YOUR ASSIGNMENT: Copy out and return the lines from the one holding "Where should I click to: Toggle" to the end of the listing below, both included, omitting the pictures.
•••
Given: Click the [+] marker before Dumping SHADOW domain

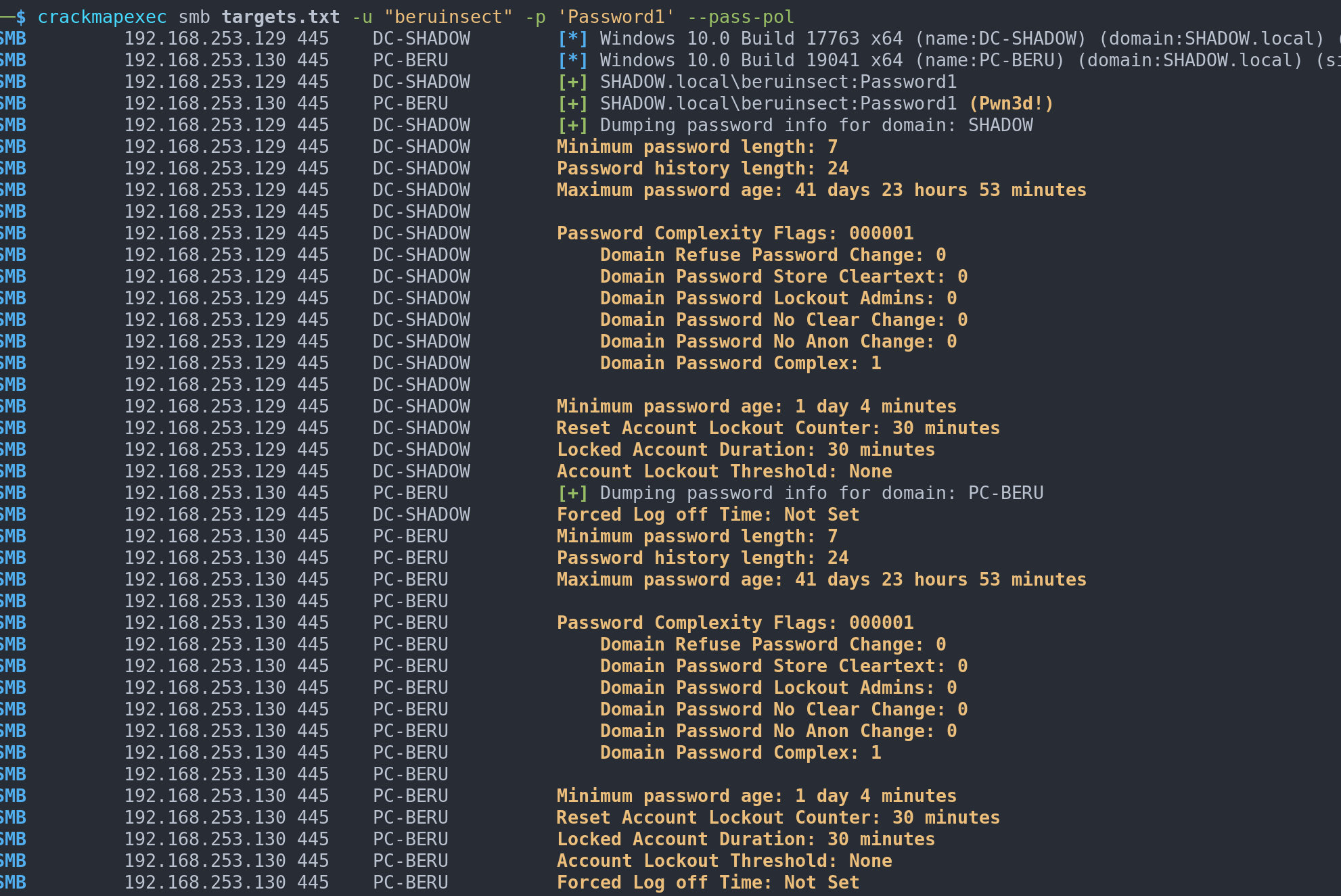Looking at the screenshot, I should click(572, 125).
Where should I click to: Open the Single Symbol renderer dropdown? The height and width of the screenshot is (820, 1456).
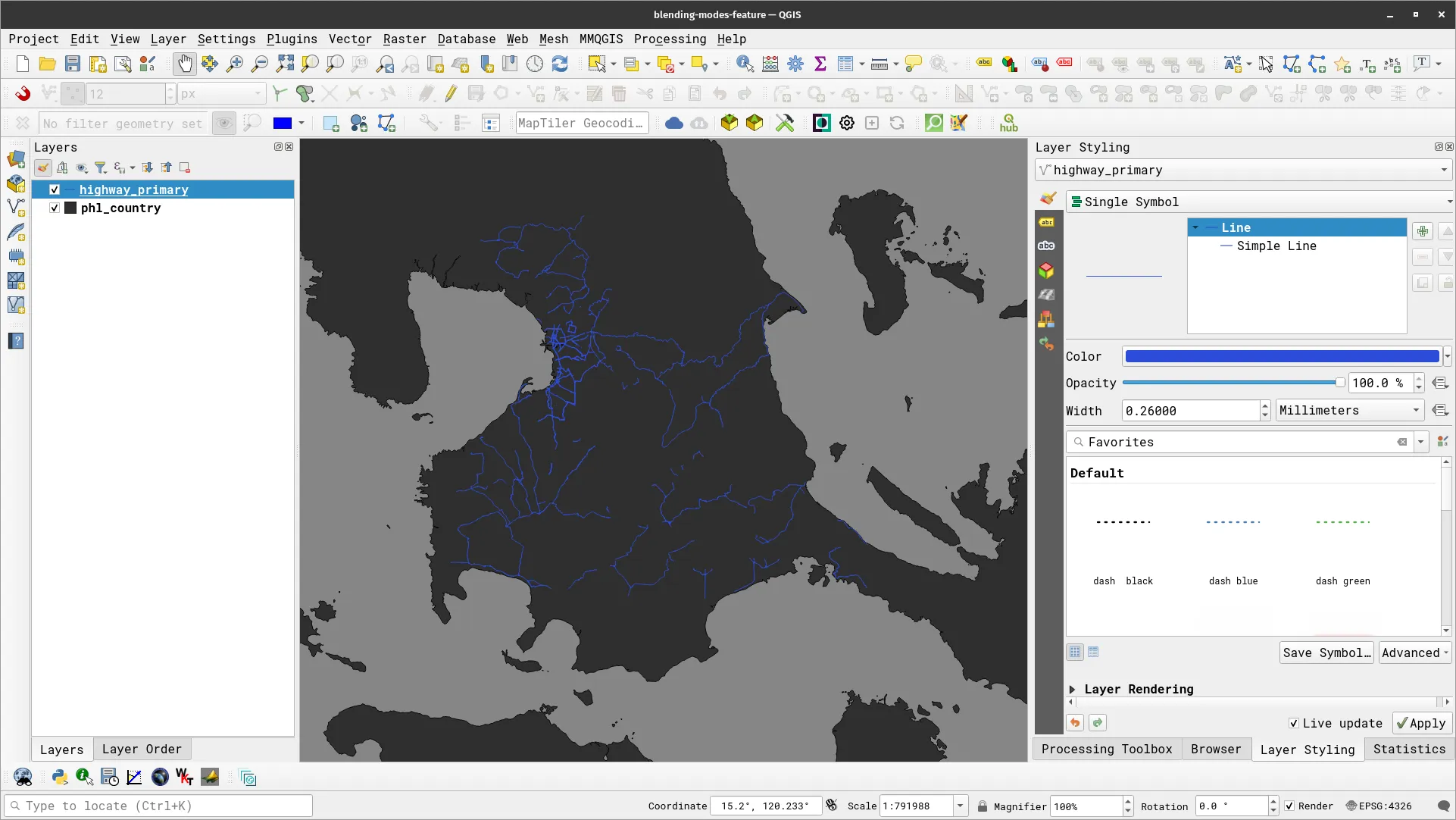point(1258,202)
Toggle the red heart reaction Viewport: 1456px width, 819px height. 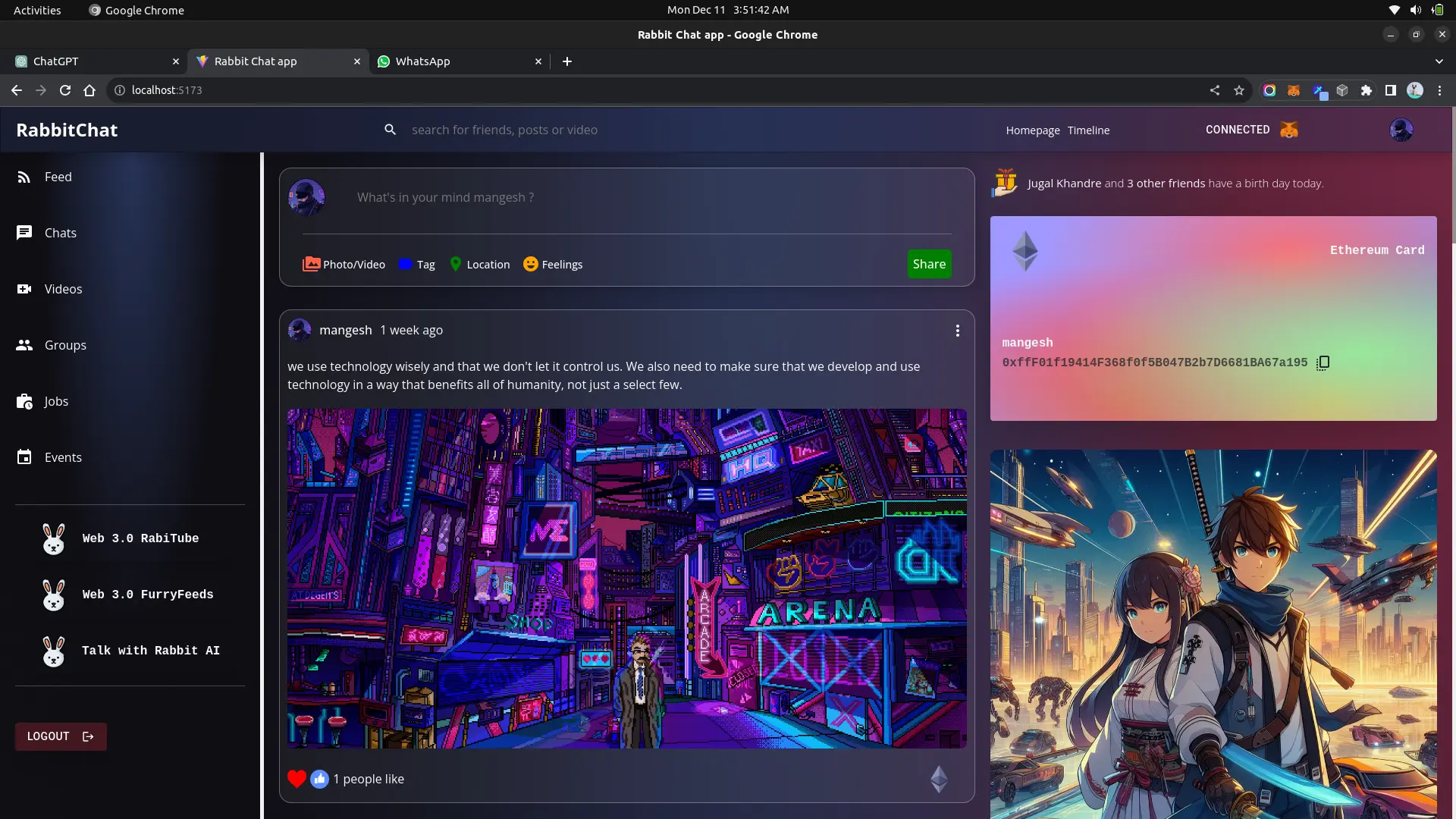coord(297,779)
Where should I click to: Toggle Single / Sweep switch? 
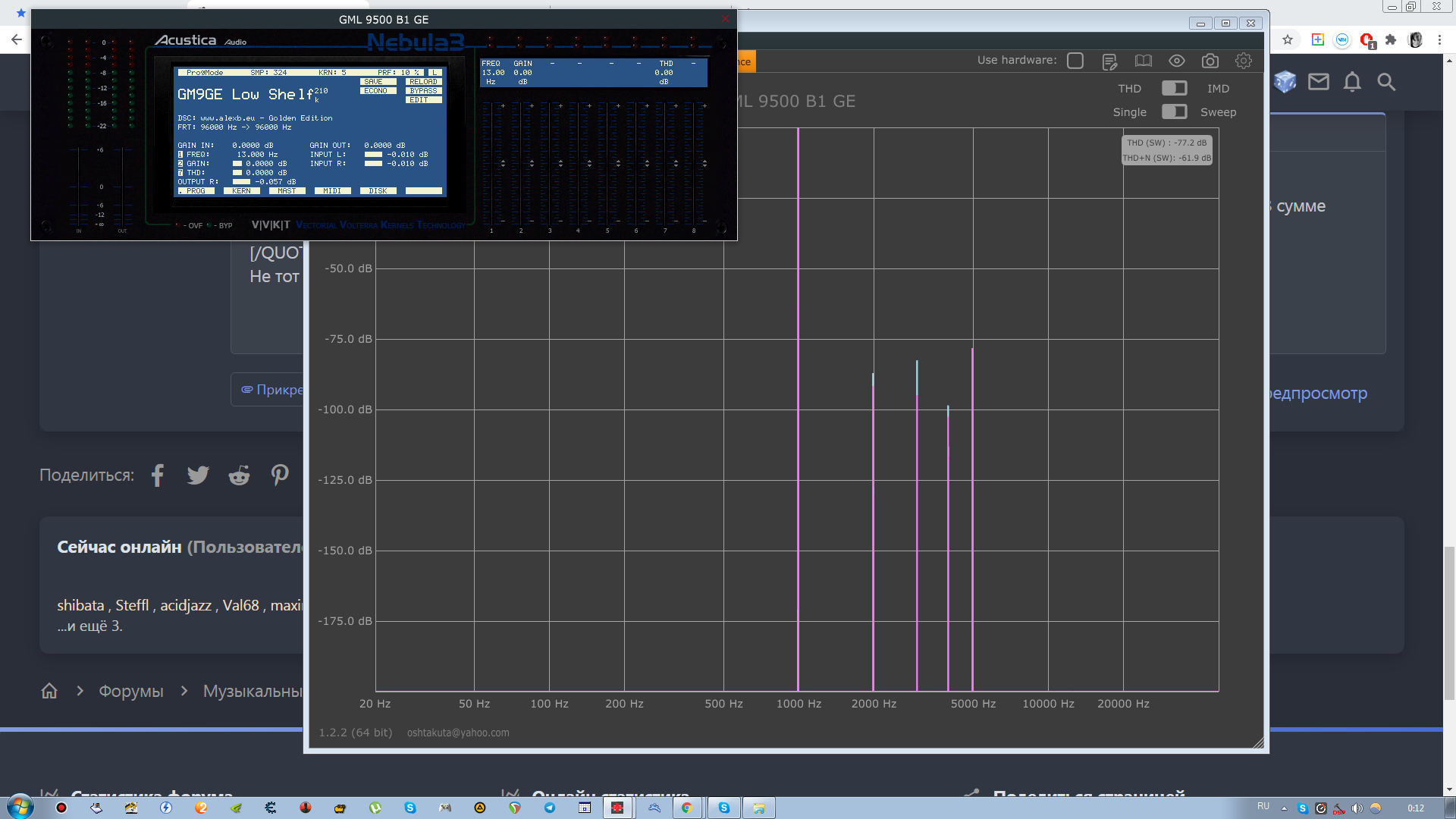point(1174,112)
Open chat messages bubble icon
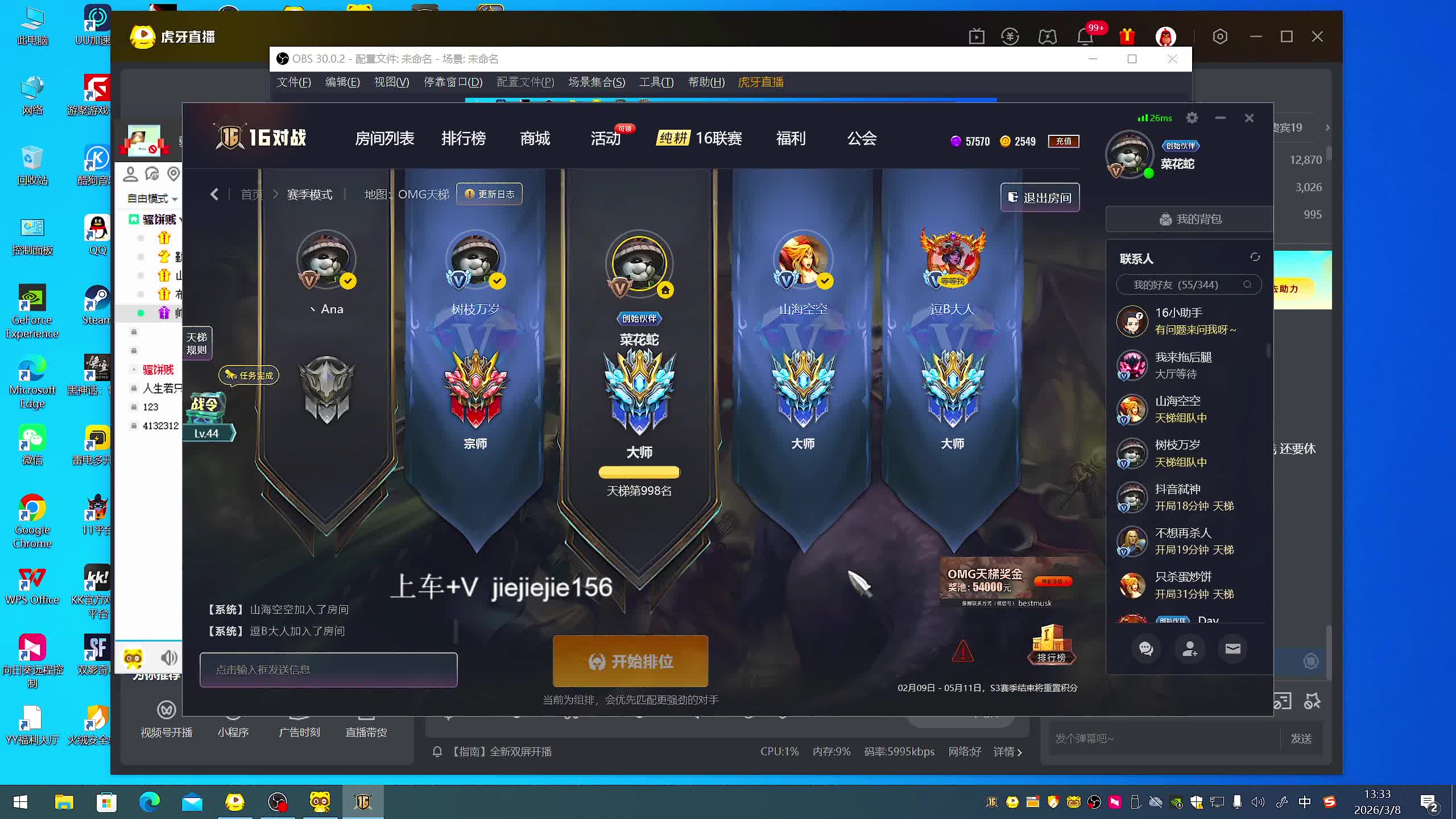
•••
TASK RESPONSE:
Where should I click to: Toggle Single / Sweep switch? 
point(1174,112)
Open chat messages bubble icon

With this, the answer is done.